*** EXCERPTED DATA Section Begins ***
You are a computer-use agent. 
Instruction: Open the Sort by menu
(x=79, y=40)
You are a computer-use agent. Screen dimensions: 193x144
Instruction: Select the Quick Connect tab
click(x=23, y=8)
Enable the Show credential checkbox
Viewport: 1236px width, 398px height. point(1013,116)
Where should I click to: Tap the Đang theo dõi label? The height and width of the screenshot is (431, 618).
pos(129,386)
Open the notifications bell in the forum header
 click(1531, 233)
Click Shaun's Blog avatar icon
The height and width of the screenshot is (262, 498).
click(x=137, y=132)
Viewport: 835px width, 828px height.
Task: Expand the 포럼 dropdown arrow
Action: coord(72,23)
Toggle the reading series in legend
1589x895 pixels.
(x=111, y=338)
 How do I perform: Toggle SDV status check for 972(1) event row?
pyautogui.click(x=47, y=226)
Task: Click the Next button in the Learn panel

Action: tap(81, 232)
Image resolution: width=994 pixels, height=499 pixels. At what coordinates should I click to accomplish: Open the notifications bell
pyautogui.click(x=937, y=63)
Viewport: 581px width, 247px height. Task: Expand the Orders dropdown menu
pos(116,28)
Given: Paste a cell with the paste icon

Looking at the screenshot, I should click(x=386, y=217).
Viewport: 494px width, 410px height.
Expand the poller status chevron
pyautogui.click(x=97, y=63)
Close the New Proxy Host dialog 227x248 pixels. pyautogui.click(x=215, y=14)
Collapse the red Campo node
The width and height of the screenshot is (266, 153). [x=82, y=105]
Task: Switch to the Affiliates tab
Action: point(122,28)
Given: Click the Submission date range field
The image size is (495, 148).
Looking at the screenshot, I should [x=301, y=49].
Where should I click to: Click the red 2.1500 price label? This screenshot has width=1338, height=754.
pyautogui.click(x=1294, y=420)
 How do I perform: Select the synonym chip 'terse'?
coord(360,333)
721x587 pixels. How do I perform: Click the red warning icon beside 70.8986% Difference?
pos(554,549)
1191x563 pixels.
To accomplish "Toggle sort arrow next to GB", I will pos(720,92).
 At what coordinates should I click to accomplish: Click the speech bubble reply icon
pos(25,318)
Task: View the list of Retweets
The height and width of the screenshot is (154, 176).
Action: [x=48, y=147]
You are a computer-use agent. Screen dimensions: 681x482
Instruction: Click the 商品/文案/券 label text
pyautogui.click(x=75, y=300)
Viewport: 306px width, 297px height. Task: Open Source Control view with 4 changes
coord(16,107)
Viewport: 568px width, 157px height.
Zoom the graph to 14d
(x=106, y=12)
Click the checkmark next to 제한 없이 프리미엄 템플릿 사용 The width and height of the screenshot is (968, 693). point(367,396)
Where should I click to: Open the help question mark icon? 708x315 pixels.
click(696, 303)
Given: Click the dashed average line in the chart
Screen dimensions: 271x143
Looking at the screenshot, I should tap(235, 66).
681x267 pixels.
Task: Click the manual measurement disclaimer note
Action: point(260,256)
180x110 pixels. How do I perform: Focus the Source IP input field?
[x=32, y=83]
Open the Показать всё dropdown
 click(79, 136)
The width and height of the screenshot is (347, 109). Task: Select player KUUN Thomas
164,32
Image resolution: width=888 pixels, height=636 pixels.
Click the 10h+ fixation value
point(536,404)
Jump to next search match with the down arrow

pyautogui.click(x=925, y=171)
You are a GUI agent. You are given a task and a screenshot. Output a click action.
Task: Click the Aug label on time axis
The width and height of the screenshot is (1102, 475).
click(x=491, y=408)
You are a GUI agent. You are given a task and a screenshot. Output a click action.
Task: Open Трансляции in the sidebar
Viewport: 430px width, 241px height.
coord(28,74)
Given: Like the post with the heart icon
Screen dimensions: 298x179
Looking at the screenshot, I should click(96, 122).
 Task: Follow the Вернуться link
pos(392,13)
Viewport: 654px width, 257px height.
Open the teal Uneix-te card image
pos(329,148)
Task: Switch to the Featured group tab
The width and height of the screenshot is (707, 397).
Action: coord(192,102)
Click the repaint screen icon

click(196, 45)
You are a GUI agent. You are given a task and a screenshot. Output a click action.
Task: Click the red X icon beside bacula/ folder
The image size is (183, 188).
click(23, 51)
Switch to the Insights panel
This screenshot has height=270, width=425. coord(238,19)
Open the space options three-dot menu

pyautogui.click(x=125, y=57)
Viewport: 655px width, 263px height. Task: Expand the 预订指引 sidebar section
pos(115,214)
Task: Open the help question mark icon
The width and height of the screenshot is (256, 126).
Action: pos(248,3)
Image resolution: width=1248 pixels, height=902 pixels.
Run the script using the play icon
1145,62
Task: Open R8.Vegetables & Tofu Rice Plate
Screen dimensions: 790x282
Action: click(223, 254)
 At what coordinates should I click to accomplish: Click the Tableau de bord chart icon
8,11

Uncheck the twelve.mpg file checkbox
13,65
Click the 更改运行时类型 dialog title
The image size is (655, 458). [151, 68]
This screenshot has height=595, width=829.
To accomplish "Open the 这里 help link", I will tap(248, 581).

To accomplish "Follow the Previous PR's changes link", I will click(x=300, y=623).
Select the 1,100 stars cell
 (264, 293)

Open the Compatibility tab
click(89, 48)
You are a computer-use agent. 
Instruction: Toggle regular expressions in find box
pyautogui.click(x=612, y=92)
*** EXCERPTED DATA Section Ends ***
EXERCISE DETAILS = Each entry given above is to be duplicated exactly.

EXERCISE RESPONSE =
You are a computer-use agent. 
Instruction: Open the Sort by menu
(x=79, y=40)
You are a computer-use agent. Screen dimensions: 193x144
Instruction: Select the Quick Connect tab
click(x=23, y=8)
Enable the Show credential checkbox
Viewport: 1236px width, 398px height. point(1013,116)
Where should I click to: Tap the Đang theo dõi label? The height and width of the screenshot is (431, 618).
pos(129,386)
Open the notifications bell in the forum header
 click(1531, 233)
Click Shaun's Blog avatar icon
The height and width of the screenshot is (262, 498).
click(x=137, y=132)
Viewport: 835px width, 828px height.
Task: Expand the 포럼 dropdown arrow
Action: coord(72,23)
Toggle the reading series in legend
1589x895 pixels.
(x=111, y=338)
 How do I perform: Toggle SDV status check for 972(1) event row?
pyautogui.click(x=47, y=226)
Task: Click the Next button in the Learn panel

Action: tap(81, 232)
Image resolution: width=994 pixels, height=499 pixels. At what coordinates should I click to accomplish: Open the notifications bell
pyautogui.click(x=937, y=63)
Viewport: 581px width, 247px height. Task: Expand the Orders dropdown menu
pos(116,28)
Given: Paste a cell with the paste icon

Looking at the screenshot, I should click(x=386, y=217).
Viewport: 494px width, 410px height.
Expand the poller status chevron
pyautogui.click(x=97, y=63)
Close the New Proxy Host dialog 227x248 pixels. pyautogui.click(x=215, y=14)
Collapse the red Campo node
The width and height of the screenshot is (266, 153). [x=82, y=105]
Task: Switch to the Affiliates tab
Action: point(122,28)
Given: Click the Submission date range field
The image size is (495, 148).
Looking at the screenshot, I should [x=301, y=49].
Where should I click to: Click the red 2.1500 price label? This screenshot has width=1338, height=754.
pyautogui.click(x=1294, y=420)
 How do I perform: Select the synonym chip 'terse'?
coord(360,333)
721x587 pixels. How do I perform: Click the red warning icon beside 70.8986% Difference?
pos(554,549)
1191x563 pixels.
To accomplish "Toggle sort arrow next to GB", I will pos(720,92).
 At what coordinates should I click to accomplish: Click the speech bubble reply icon
pos(25,318)
Task: View the list of Retweets
The height and width of the screenshot is (154, 176).
Action: [x=48, y=147]
You are a computer-use agent. Screen dimensions: 681x482
Instruction: Click the 商品/文案/券 label text
pyautogui.click(x=75, y=300)
Viewport: 306px width, 297px height. Task: Open Source Control view with 4 changes
coord(16,107)
Viewport: 568px width, 157px height.
Zoom the graph to 14d
(x=106, y=12)
Click the checkmark next to 제한 없이 프리미엄 템플릿 사용 The width and height of the screenshot is (968, 693). point(367,396)
Where should I click to: Open the help question mark icon? 708x315 pixels.
click(696, 303)
Given: Click the dashed average line in the chart
Screen dimensions: 271x143
Looking at the screenshot, I should tap(235, 66).
681x267 pixels.
Task: Click the manual measurement disclaimer note
Action: point(260,256)
180x110 pixels. How do I perform: Focus the Source IP input field?
[x=32, y=83]
Open the Показать всё dropdown
 click(79, 136)
The width and height of the screenshot is (347, 109). Task: Select player KUUN Thomas
164,32
Image resolution: width=888 pixels, height=636 pixels.
Click the 10h+ fixation value
point(536,404)
Jump to next search match with the down arrow

pyautogui.click(x=925, y=171)
You are a GUI agent. You are given a task and a screenshot. Output a click action.
Task: Click the Aug label on time axis
The width and height of the screenshot is (1102, 475).
click(x=491, y=408)
You are a GUI agent. You are given a task and a screenshot. Output a click action.
Task: Open Трансляции in the sidebar
Viewport: 430px width, 241px height.
coord(28,74)
Given: Like the post with the heart icon
Screen dimensions: 298x179
Looking at the screenshot, I should click(96, 122).
 Task: Follow the Вернуться link
pos(392,13)
Viewport: 654px width, 257px height.
Open the teal Uneix-te card image
pos(329,148)
Task: Switch to the Featured group tab
The width and height of the screenshot is (707, 397).
Action: coord(192,102)
Click the repaint screen icon

click(196, 45)
You are a GUI agent. You are given a task and a screenshot. Output a click action.
Task: Click the red X icon beside bacula/ folder
The image size is (183, 188).
click(23, 51)
Switch to the Insights panel
This screenshot has height=270, width=425. coord(238,19)
Open the space options three-dot menu

pyautogui.click(x=125, y=57)
Viewport: 655px width, 263px height. Task: Expand the 预订指引 sidebar section
pos(115,214)
Task: Open the help question mark icon
The width and height of the screenshot is (256, 126).
Action: pos(248,3)
Image resolution: width=1248 pixels, height=902 pixels.
Run the script using the play icon
1145,62
Task: Open R8.Vegetables & Tofu Rice Plate
Screen dimensions: 790x282
Action: click(223, 254)
 At what coordinates should I click to accomplish: Click the Tableau de bord chart icon
8,11

Uncheck the twelve.mpg file checkbox
13,65
Click the 更改运行时类型 dialog title
The image size is (655, 458). [151, 68]
This screenshot has height=595, width=829.
To accomplish "Open the 这里 help link", I will tap(248, 581).

To accomplish "Follow the Previous PR's changes link", I will click(x=300, y=623).
Select the 1,100 stars cell
 (264, 293)

Open the Compatibility tab
click(89, 48)
You are a computer-use agent. 
Instruction: Toggle regular expressions in find box
pyautogui.click(x=612, y=92)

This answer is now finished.